All participants were required to have capacity for providing informed consent and to speak English (given the validated scales employed). All participants gave informed consent electronically prior to engaging in any study-related activity. This study was approved by the VUMC Institutional Review Board and was conducted in accordance with the Declaration of Helsinki.
Table 1 summarizes the rating scales used in this study. The YGTSS was administered to all patients by a neurologist experienced with the scale (D.I.). Patients were then invited to complete a battery of self-report rating scales in Research Electronic Data Capture (REDCap), a secure online, HIPPA-compliant research database.23,24 Median time between YGTSS and completion of self-report scales was 8.5 days (range 0–100 days). Controls completed an identical battery, except they were not asked to complete TS-specific scales or the Sensory Perception Quotient (SPQ). All participants were asked to start and finish the battery of self-report scales in a single sitting.
Table 1 Clinical Rating Scales
The primary outcome of interest was the Sensory Gating Inventory (SGI), a self-report measure of “sensory gating-like subjective experiences” developed and validated in healthy controls.25 For this instrument, respondents rate 36 statements about sensory perception on a six-point Likert scale from “never true” to “always true.” Higher total score signifies more abnormal sensory gating experience.
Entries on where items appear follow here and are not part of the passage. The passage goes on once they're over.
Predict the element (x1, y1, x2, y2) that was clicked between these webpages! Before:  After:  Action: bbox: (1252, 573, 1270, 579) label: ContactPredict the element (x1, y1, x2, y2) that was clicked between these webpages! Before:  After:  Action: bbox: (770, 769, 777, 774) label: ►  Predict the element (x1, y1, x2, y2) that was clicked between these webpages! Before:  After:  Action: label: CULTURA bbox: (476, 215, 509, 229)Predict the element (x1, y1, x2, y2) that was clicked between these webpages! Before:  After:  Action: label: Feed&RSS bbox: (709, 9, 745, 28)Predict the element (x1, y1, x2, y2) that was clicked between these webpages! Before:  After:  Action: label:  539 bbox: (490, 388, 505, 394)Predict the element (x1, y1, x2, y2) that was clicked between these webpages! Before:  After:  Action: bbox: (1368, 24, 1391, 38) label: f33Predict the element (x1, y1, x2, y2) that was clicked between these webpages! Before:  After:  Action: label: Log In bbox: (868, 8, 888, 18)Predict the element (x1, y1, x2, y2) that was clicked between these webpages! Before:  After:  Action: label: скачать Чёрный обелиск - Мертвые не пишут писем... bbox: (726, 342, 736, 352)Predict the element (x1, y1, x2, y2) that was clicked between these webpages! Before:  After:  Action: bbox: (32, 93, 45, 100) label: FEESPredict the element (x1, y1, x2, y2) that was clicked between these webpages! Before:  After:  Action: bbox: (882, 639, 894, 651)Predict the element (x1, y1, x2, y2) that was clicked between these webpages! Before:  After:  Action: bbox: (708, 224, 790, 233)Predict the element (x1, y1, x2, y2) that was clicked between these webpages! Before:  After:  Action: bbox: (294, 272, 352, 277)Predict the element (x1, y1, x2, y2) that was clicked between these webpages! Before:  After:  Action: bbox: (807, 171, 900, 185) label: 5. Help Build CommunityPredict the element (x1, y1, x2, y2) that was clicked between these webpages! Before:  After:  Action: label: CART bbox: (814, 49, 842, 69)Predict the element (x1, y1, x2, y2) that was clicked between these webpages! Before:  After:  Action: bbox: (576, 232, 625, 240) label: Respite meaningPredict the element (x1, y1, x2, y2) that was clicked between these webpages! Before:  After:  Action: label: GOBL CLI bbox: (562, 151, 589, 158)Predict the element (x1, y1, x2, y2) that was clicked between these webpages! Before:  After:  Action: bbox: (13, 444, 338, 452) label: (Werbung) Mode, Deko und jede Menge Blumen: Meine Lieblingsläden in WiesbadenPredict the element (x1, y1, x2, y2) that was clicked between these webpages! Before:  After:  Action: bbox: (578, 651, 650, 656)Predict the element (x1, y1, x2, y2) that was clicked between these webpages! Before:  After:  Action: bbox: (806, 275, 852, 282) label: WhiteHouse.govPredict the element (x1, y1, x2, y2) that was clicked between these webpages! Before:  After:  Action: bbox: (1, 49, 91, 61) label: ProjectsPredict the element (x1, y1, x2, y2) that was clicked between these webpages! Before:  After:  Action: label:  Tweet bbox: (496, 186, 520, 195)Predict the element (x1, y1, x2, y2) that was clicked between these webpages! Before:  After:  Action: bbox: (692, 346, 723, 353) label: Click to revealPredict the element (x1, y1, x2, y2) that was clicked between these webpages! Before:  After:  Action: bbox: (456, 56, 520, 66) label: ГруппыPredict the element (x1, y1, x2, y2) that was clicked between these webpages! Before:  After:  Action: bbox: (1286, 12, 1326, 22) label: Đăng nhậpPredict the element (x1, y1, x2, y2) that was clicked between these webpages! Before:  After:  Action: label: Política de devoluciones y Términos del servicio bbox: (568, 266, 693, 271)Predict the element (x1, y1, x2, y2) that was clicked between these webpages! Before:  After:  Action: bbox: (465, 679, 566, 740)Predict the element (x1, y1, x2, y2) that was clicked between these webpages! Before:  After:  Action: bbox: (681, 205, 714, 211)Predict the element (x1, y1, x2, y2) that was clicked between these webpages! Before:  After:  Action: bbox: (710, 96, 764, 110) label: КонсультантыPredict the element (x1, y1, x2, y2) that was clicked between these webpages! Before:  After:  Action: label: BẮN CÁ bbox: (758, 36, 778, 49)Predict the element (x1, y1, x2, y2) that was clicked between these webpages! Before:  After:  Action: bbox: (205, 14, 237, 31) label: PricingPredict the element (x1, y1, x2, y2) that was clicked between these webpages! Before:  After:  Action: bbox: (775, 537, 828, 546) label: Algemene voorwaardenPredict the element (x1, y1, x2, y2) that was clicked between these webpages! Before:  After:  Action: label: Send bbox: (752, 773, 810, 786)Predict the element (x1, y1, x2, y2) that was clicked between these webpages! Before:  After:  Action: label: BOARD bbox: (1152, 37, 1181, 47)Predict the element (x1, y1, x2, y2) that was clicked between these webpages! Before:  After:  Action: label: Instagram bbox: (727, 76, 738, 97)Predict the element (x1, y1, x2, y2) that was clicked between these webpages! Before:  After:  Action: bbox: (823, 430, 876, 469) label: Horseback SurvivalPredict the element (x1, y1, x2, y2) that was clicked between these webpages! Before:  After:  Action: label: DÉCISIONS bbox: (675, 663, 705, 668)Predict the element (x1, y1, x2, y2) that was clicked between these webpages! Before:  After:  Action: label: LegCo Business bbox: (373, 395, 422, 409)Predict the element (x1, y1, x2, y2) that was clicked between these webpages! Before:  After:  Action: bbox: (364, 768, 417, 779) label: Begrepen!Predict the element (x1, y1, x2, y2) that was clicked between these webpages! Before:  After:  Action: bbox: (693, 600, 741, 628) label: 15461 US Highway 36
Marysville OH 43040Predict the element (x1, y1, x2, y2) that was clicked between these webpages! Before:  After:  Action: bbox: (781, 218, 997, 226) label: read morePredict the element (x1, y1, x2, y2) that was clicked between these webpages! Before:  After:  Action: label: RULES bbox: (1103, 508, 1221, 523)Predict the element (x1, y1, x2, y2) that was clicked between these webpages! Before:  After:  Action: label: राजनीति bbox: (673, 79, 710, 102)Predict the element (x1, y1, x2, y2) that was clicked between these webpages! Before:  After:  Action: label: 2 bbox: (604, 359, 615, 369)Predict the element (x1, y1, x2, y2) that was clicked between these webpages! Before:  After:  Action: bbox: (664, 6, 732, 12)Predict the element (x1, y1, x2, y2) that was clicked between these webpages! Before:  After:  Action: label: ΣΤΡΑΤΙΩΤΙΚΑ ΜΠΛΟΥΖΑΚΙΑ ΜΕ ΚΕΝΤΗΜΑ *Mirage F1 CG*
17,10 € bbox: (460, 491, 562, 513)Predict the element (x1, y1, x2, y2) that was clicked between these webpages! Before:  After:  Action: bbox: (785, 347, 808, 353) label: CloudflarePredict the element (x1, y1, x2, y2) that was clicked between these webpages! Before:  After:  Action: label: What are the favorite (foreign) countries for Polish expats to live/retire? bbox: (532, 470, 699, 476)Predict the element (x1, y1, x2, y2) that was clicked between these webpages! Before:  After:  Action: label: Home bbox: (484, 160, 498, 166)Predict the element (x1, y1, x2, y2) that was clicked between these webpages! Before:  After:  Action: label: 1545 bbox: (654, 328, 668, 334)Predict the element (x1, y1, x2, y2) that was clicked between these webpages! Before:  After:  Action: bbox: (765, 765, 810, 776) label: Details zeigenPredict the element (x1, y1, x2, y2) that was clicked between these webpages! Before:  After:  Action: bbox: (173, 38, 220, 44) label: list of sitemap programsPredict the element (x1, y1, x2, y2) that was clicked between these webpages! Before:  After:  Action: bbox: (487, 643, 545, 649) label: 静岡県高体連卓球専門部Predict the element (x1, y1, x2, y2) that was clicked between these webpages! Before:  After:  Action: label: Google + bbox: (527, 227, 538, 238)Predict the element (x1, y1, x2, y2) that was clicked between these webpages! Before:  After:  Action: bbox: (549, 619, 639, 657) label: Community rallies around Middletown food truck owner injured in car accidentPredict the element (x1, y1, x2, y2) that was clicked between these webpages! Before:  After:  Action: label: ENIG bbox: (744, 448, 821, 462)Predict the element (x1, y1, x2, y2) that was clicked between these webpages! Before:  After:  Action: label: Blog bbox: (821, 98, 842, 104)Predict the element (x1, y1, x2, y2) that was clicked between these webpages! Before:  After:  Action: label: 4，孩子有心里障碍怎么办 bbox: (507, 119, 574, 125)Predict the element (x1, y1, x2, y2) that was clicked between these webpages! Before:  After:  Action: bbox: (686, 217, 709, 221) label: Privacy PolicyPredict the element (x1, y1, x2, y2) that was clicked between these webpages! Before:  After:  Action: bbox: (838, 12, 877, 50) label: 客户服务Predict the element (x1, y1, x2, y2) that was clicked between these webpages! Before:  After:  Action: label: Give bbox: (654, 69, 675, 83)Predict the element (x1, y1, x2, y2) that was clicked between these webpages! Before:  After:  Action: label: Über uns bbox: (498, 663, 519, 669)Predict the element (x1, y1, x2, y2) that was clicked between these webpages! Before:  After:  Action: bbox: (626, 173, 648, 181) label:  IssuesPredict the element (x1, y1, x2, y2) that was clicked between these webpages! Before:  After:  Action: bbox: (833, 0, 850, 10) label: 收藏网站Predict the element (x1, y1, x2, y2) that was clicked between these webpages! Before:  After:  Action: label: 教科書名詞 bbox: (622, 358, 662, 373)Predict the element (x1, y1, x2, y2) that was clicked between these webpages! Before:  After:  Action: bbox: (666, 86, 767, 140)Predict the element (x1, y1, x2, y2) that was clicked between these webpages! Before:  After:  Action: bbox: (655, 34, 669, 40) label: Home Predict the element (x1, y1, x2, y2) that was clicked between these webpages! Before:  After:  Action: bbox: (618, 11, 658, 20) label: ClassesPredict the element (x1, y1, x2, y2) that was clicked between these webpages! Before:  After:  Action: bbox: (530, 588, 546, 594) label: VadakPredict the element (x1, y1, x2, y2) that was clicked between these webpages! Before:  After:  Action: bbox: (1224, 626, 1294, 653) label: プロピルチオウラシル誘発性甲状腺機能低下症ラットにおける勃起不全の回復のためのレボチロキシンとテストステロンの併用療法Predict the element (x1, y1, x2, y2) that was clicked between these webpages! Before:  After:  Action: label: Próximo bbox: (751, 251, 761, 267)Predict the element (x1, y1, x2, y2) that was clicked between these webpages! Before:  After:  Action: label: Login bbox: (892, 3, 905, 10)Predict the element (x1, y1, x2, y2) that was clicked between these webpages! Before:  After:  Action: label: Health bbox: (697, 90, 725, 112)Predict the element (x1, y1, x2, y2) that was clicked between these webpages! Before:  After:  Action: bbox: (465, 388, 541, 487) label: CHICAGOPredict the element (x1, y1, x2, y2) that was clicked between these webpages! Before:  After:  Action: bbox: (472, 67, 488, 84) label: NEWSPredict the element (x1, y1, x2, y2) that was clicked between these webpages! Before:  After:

No established scale cutoffs delineate normal from abnormal sensory perception. The SGI is comprised of four domains, identified by confirmatory factor analysis: Perceptual Modulation, Distractibility, Over-Inclusion and Hyperawareness, and Fatigue and Stress Vulnerability.25 Domain scores were calculated for this study. As no accepted gold standard scale exists for quantifying sensory hypersensitivity, the SGI was selected as the primary outcome because it was rigorously developed (n > 1000 participants) and validated (n > 800 participants) in large sample populations, with systematic assessment for scale test–retest reliability, factor structure, convergent and discriminant validity, and sex differences.25 Notably, the scale showed good convergent validity with the Highly Sensitive Person Scale (r = 0.65, p < 0.001, n = 219),25 another measure of sensory sensitivity. Furthermore, the scale has previously been administered in a TS sample.10
Because no accepted gold standard measure of sensory hypersensitivity exists, a second sensory hypersensitivity scale, the SPQ, was also administered to patients in order to test convergent validity of the SGI in a population with chronic tic disorders. The SPQ is a self-report questionnaire validated in healthy adults and in adults with autism spectrum disorder.26 Respondents use a four-point Likert scale to rate level of agreement on 35 statements about basic sensory perception, with 29 items devoted to hypersensitivity and six devoted to hyposensitivity. The hyposensitivity items are reverse-scored. Lower total SPQ score indicates greater sensory hypersensitivity. As with the SGI, no established score thresholds distinguish normal from abnormal sensory perception. The SPQ has also undergone careful development and validation, with assessment for scale factor structure, convergent validity, and sex differences.26
Tic disorder patients were also administered the PUTS, a widely used 10-item self-report survey quantifying severity of premonitory urge.27 Item 10 asks patients to rate tic suppressibility and, in accord with prior studies, is not included in the total score given its lack of correlation with the remainder of the scale items and its intended measurement of a distinct construct (tic suppressibility as opposed to premonitory urge).27 Higher total PUTS score indicates more severe premonitory urge(s).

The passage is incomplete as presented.